Table Of Contents

What Is FinOps?

A practice, a process, a hub; a central body dissolving barriers between different realms of an organization. The fabled combination of engineering and finance teams. The taming of that resource which no digital-native business can survive without: the cloud. FinOps is a many-splendored thing. 

FinOps is the practice of maximizing the ROI of your cloud investment. 

FinOps’s roots go back to roughly 2012, and it gathered serious momentum toward the end of the 2010s, as cloud usage rose exponentially. It takes cues largely from DevOps, another engineering-oriented discipline that seeks to optimize the development, release, and iteration of digital applications. 

Broad organizational uptake of FinOps was marked by the 2019 founding of the FinOps Foundation, now a division of the Linux Foundation. 

As defined by its namesake foundation: “FinOps is an evolving cloud financial management discipline and cultural practice that enables organizations to get maximum business value by helping engineering, finance, technology and business teams to collaborate on data-driven spending decisions.”

What Does That Mean?

  • Maximizing the ROI of your cloud investment. Executives estimate that around30% of their cloud spend is wasted. FinOps seeks to turn every dollar you spend on the cloud into actual business value.
  • Giving different teams a shared language in which to understand and discuss cloud usage. While FinOps primarily centers on aligning engineering and finance teams (the former responsible for building cloud infrastructure, the latter paying for it), the platonic version of FinOps applies to every team in an organization. 
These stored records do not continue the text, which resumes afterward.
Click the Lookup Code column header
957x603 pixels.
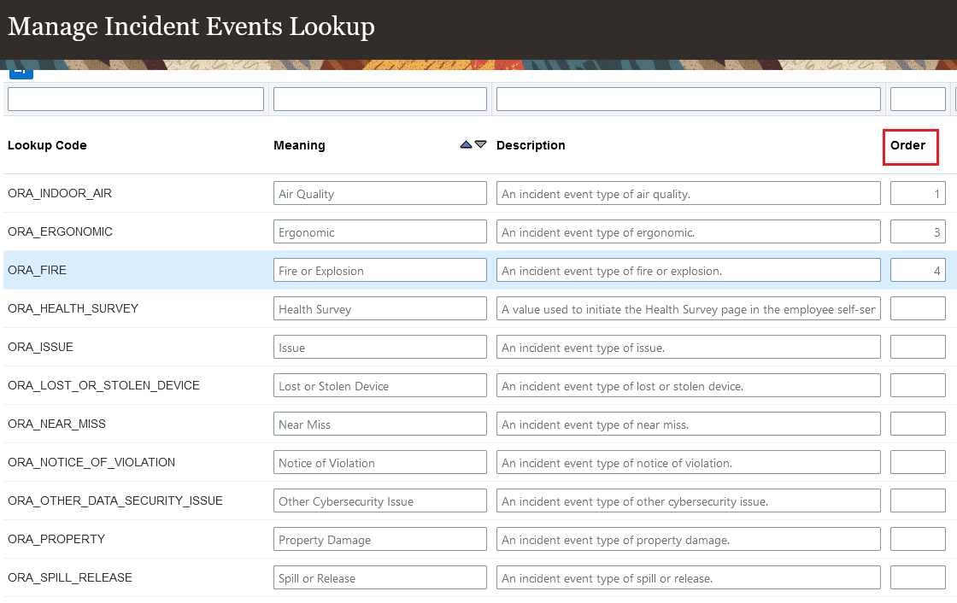tap(47, 145)
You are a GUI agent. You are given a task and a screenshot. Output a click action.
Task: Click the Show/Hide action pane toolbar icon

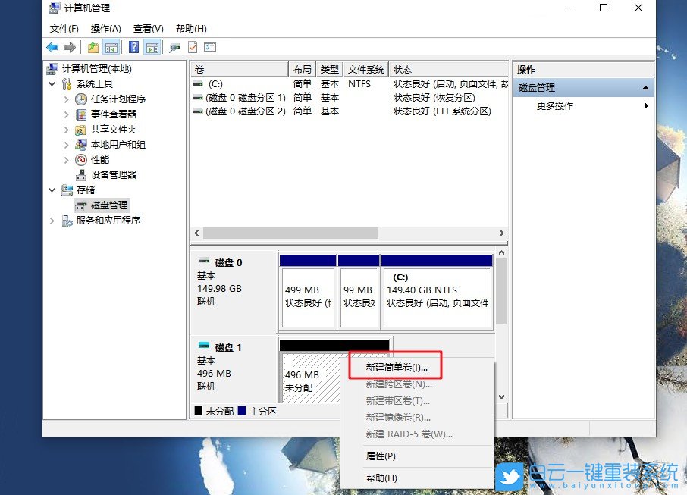(151, 46)
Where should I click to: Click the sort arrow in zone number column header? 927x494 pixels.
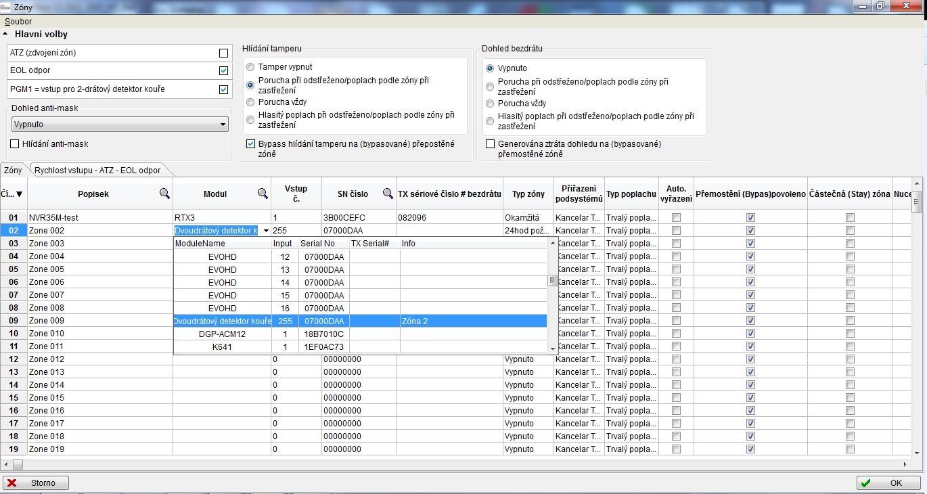[19, 194]
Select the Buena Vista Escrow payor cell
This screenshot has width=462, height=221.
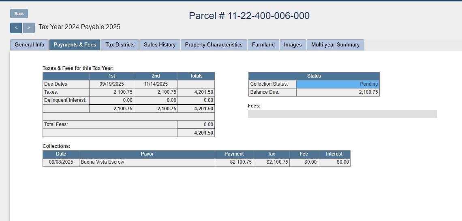pyautogui.click(x=147, y=162)
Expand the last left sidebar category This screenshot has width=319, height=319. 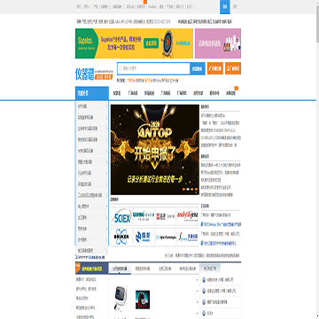click(x=92, y=251)
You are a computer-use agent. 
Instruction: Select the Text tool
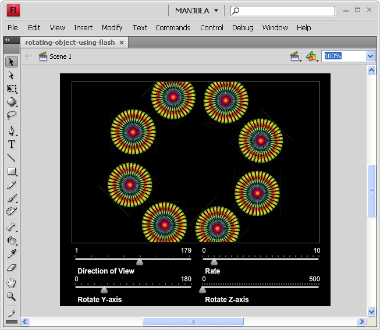click(x=11, y=144)
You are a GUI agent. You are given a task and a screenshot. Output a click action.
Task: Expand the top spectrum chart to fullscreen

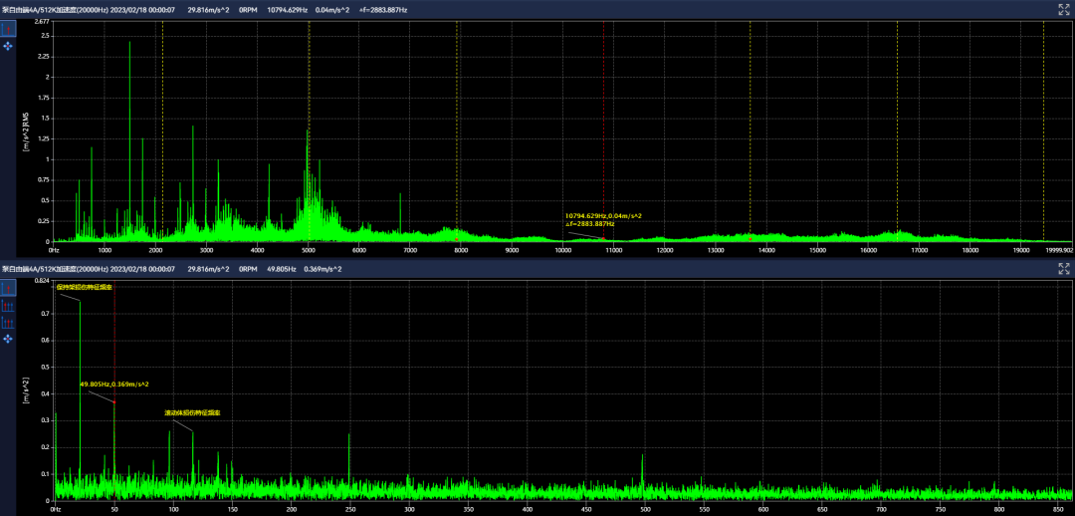click(1063, 9)
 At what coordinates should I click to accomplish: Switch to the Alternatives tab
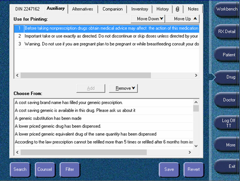pos(82,9)
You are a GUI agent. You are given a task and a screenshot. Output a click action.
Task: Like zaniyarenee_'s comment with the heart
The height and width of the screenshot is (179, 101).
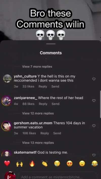click(94, 100)
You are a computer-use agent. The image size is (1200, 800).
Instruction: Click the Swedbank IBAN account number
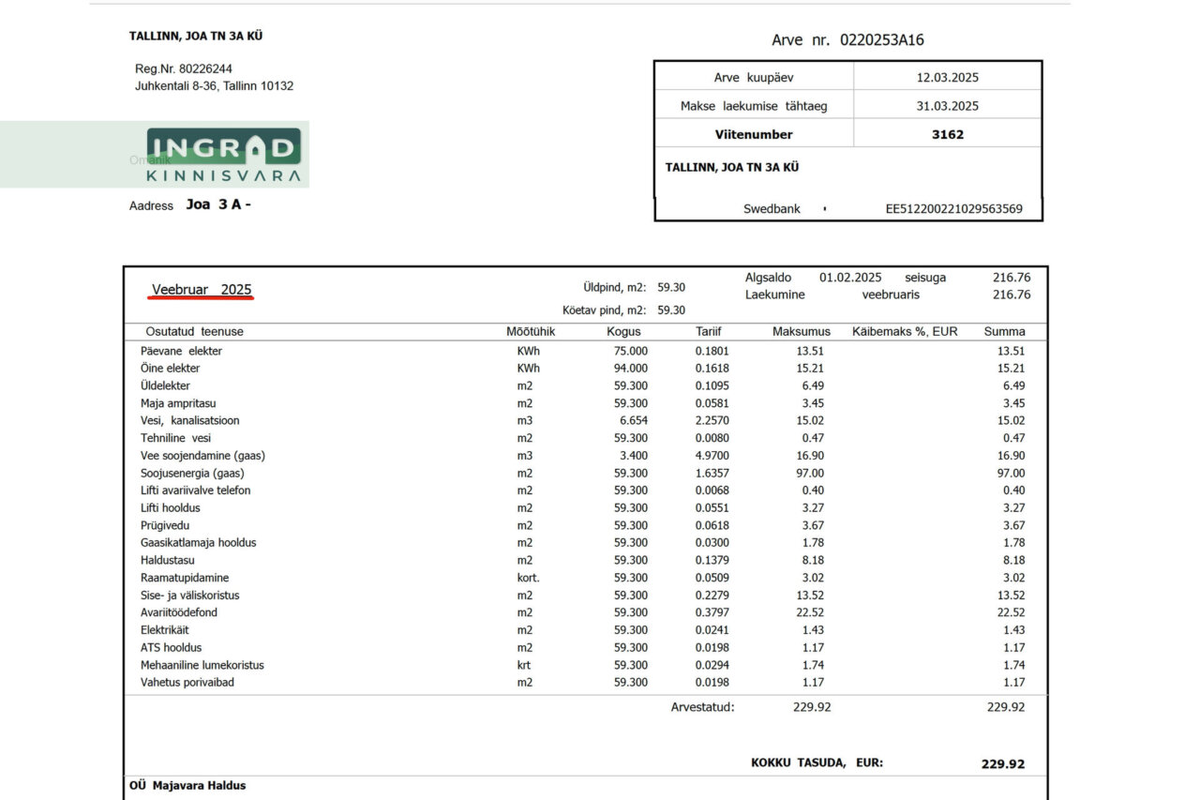[953, 209]
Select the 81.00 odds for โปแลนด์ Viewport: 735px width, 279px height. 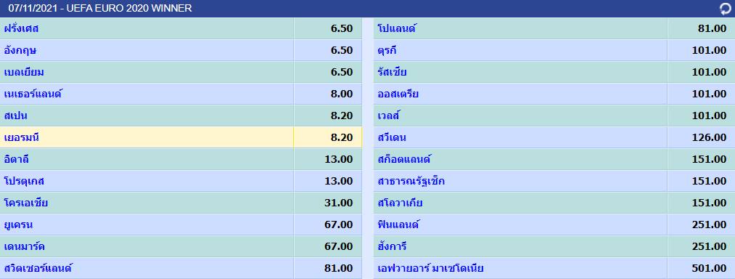click(712, 28)
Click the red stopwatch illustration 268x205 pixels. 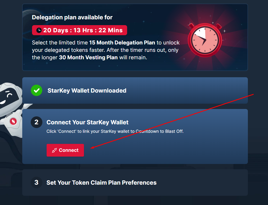pyautogui.click(x=205, y=40)
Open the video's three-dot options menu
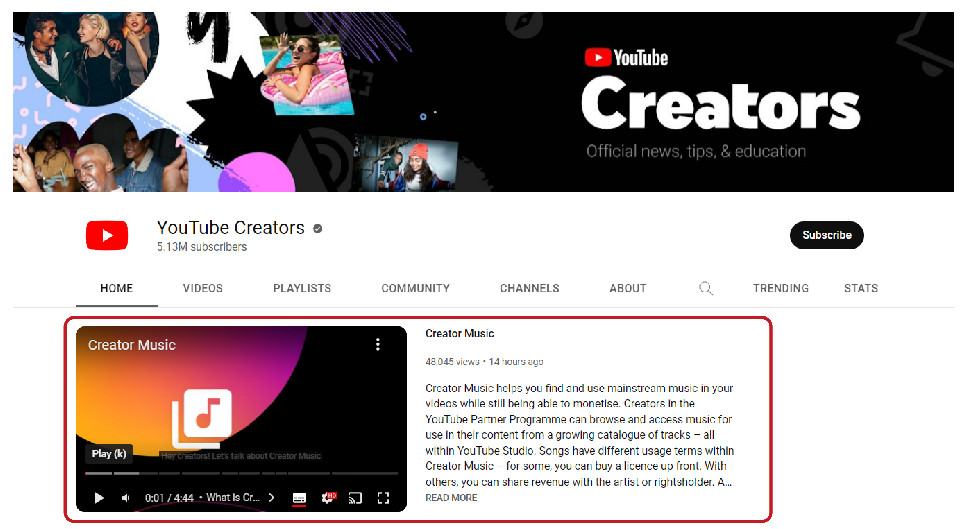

    Given that each team has a different area of expertise, each one has a different lexicon in which they process their work. This produces natural misalignments and gaps in understanding which FinOps fills.
  • Make sure every cloud user in an organization owns and is accountable for their cloud usage. It used to be that a centralized procurement team would review and approve every IT infrastructure purchase. That’s not how it works anymore. Now, IT infrastructure spending is largely decentralized, with purchasing power resting in the hands of everyone who uses the cloud. FinOps makes every cloud user responsible for their cloud usage. 

What Does That Not Mean?

  • Minimizing your cloud spend. A common misconception is that FinOps means spending as little on the cloud as possible. FinOps means spending as little as possible to get the most possible value. It’s an important difference — FinOps aims to quantify the value you get from your cloud spend, not track cloud spend trends in isolation.
  • Only optimizing your cloud spend. Some people conflate “FinOps” and “optimization.” While it’s true that rate optimization — through tools like Reserved Instances (RIs) and Savings Plans (SPs), which all cloud providers offer — is a core domain of FinOps, it’s only one part of a much broader practice.

FinOps is a multifaceted, multidisciplinary process that, in its ideal form, extends to every dimension of your organization. It’s a way for different experts to collaborate over a common, urgent goal: turning cloud spend from an unpredictable liability into a manageable asset.